-- start THE INPUT --

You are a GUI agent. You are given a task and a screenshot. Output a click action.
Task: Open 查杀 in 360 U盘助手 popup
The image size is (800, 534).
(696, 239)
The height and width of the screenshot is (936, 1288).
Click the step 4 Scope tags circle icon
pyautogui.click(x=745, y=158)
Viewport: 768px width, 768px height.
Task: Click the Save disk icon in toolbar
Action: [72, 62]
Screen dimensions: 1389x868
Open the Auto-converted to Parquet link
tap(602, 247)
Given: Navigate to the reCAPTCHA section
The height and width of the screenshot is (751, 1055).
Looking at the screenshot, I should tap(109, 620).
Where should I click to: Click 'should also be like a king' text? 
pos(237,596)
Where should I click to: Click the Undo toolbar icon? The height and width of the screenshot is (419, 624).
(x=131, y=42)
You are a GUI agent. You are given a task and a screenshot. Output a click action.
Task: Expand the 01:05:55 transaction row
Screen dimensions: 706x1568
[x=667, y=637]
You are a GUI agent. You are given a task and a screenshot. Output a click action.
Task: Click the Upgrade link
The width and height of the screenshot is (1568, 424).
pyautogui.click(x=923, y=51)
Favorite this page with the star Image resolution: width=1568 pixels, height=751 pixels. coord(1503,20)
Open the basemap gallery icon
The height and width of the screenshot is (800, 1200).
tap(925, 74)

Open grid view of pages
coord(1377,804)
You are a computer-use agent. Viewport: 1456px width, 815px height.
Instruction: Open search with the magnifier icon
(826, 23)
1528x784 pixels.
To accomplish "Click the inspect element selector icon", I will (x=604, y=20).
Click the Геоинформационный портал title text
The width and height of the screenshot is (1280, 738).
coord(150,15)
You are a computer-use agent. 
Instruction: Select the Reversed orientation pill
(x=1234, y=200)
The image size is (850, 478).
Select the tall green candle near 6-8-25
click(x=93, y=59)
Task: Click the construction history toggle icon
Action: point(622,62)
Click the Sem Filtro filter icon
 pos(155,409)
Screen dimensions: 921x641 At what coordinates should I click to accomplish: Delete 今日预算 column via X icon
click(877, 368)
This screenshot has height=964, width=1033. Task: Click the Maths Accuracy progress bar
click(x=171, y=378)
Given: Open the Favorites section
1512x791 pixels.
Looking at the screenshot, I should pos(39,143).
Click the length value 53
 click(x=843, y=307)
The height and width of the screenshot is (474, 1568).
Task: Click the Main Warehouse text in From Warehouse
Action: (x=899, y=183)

-- end THE INPUT --

Convert the records above into a JSON list of strings, with each non-blank line as its own string and blank lines omitted.

[
  "You are a GUI agent. You are given a task and a screenshot. Output a click action.",
  "Task: Open 查杀 in 360 U盘助手 popup",
  "The image size is (800, 534).",
  "(696, 239)",
  "The height and width of the screenshot is (936, 1288).",
  "Click the step 4 Scope tags circle icon",
  "pyautogui.click(x=745, y=158)",
  "Viewport: 768px width, 768px height.",
  "Task: Click the Save disk icon in toolbar",
  "Action: [72, 62]",
  "Screen dimensions: 1389x868",
  "Open the Auto-converted to Parquet link",
  "tap(602, 247)",
  "Given: Navigate to the reCAPTCHA section",
  "The height and width of the screenshot is (751, 1055).",
  "Looking at the screenshot, I should tap(109, 620).",
  "Where should I click to: Click 'should also be like a king' text? ",
  "pos(237,596)",
  "Where should I click to: Click the Undo toolbar icon? The height and width of the screenshot is (419, 624).",
  "(x=131, y=42)",
  "You are a GUI agent. You are given a task and a screenshot. Output a click action.",
  "Task: Expand the 01:05:55 transaction row",
  "Screen dimensions: 706x1568",
  "[x=667, y=637]",
  "You are a GUI agent. You are given a task and a screenshot. Output a click action.",
  "Task: Click the Upgrade link",
  "The width and height of the screenshot is (1568, 424).",
  "pyautogui.click(x=923, y=51)",
  "Favorite this page with the star Image resolution: width=1568 pixels, height=751 pixels. coord(1503,20)",
  "Open the basemap gallery icon",
  "The height and width of the screenshot is (800, 1200).",
  "tap(925, 74)",
  "Open grid view of pages",
  "coord(1377,804)",
  "You are a computer-use agent. Viewport: 1456px width, 815px height.",
  "Instruction: Open search with the magnifier icon",
  "(826, 23)",
  "1528x784 pixels.",
  "To accomplish \"Click the inspect element selector icon\", I will (x=604, y=20).",
  "Click the Геоинформационный портал title text",
  "The width and height of the screenshot is (1280, 738).",
  "coord(150,15)",
  "You are a computer-use agent. ",
  "Instruction: Select the Reversed orientation pill",
  "(x=1234, y=200)",
  "The image size is (850, 478).",
  "Select the tall green candle near 6-8-25",
  "click(x=93, y=59)",
  "Task: Click the construction history toggle icon",
  "Action: point(622,62)",
  "Click the Sem Filtro filter icon",
  " pos(155,409)",
  "Screen dimensions: 921x641 At what coordinates should I click to accomplish: Delete 今日预算 column via X icon",
  "click(877, 368)",
  "This screenshot has height=964, width=1033. Task: Click the Maths Accuracy progress bar",
  "click(x=171, y=378)",
  "Given: Open the Favorites section",
  "1512x791 pixels.",
  "Looking at the screenshot, I should pos(39,143).",
  "Click the length value 53",
  " click(x=843, y=307)",
  "The height and width of the screenshot is (474, 1568).",
  "Task: Click the Main Warehouse text in From Warehouse",
  "Action: (x=899, y=183)"
]